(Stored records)
********
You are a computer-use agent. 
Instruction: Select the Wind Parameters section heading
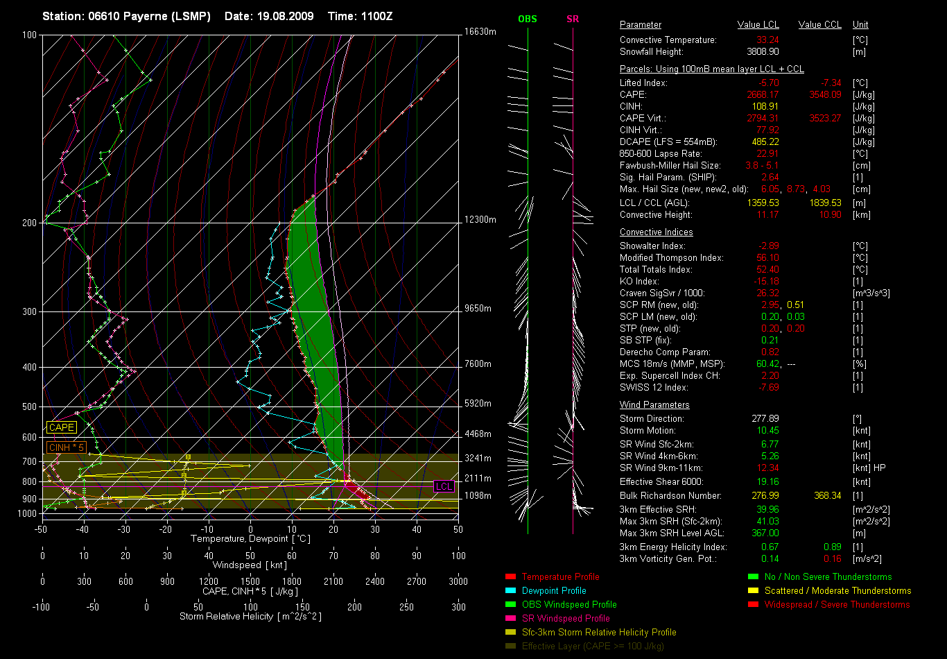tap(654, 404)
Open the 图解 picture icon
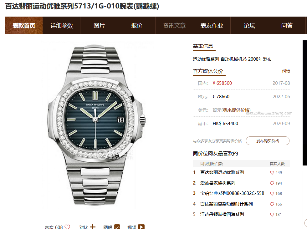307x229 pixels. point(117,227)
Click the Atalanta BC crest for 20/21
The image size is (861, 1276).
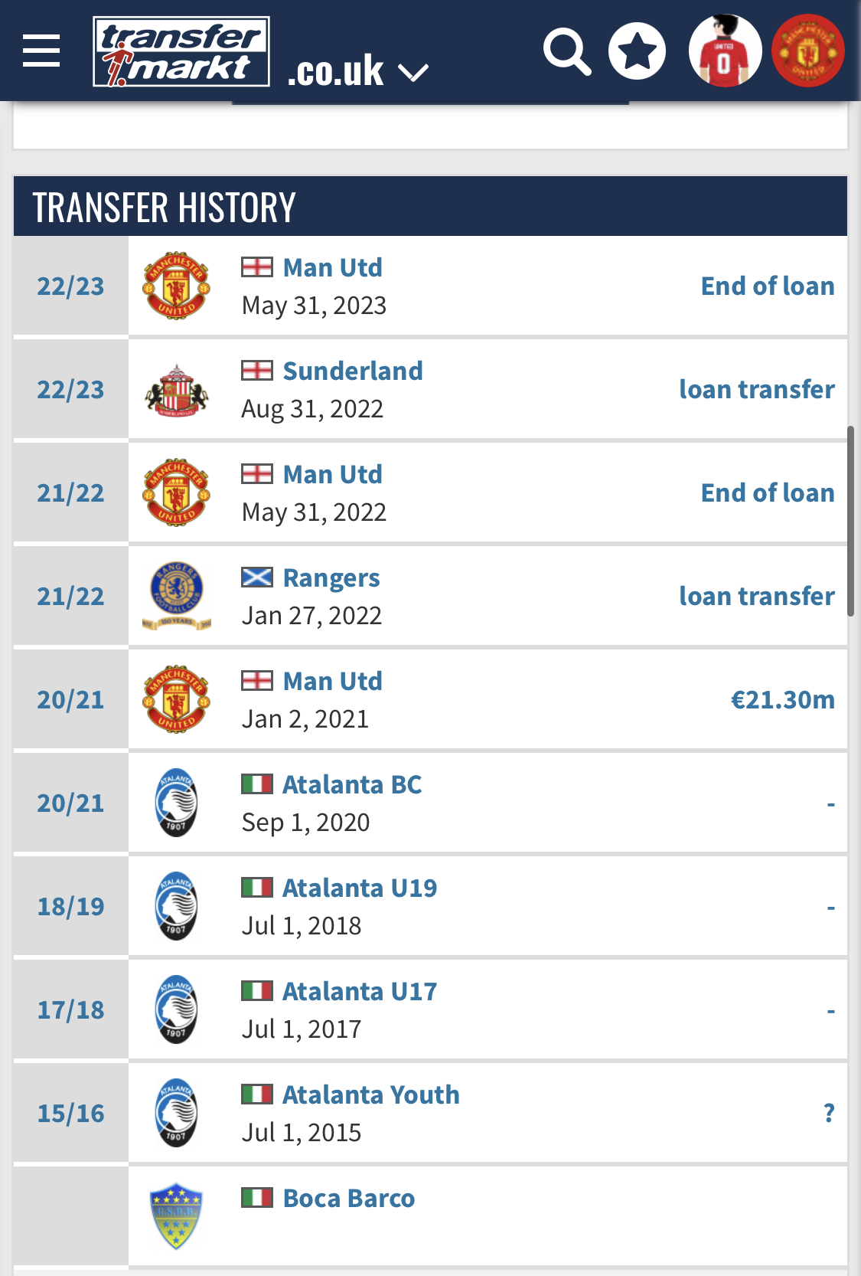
********
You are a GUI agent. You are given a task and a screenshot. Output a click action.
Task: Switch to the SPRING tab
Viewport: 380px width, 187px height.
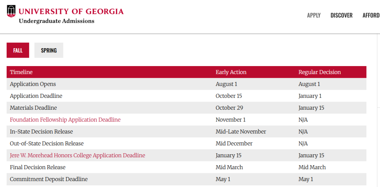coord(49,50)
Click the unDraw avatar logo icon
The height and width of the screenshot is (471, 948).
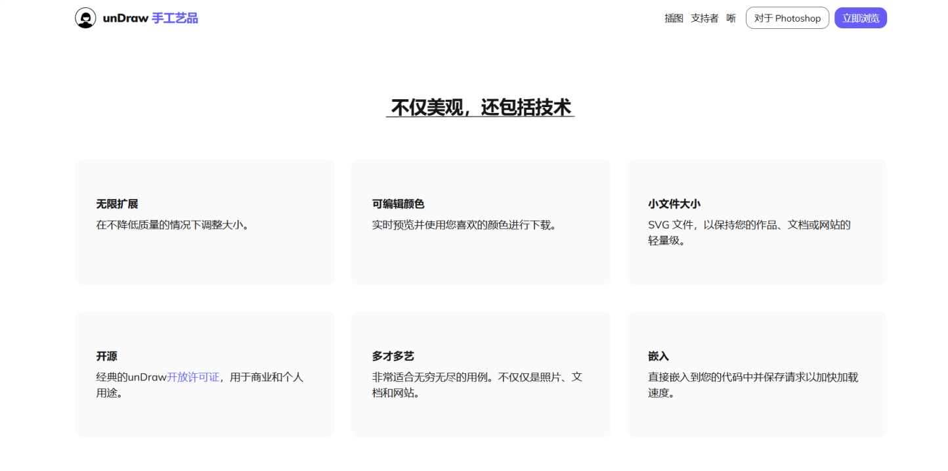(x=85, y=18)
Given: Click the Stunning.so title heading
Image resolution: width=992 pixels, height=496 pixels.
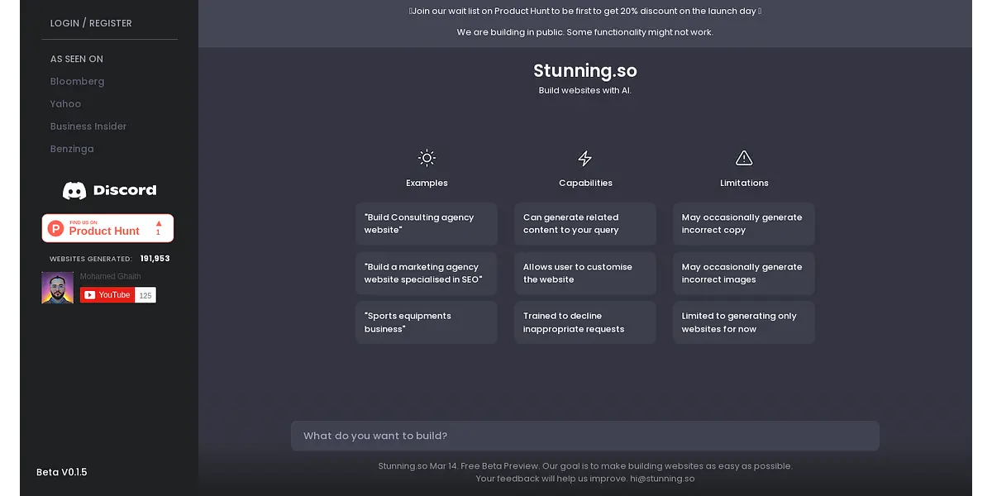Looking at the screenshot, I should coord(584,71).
********
▸ **WHAT IS BEING ASKED**:
From the records above, extract the lines from the one holding "Open the 图解 picture icon" through the one holding "The image size is (861, 1276).", word for word; omit the pictures.

▸ **SOLUTION TO THIS PROBLEM**:
Open the 图解 picture icon
307x229 pixels. point(117,227)
Click the Atalanta BC crest for 20/21
The image size is (861, 1276).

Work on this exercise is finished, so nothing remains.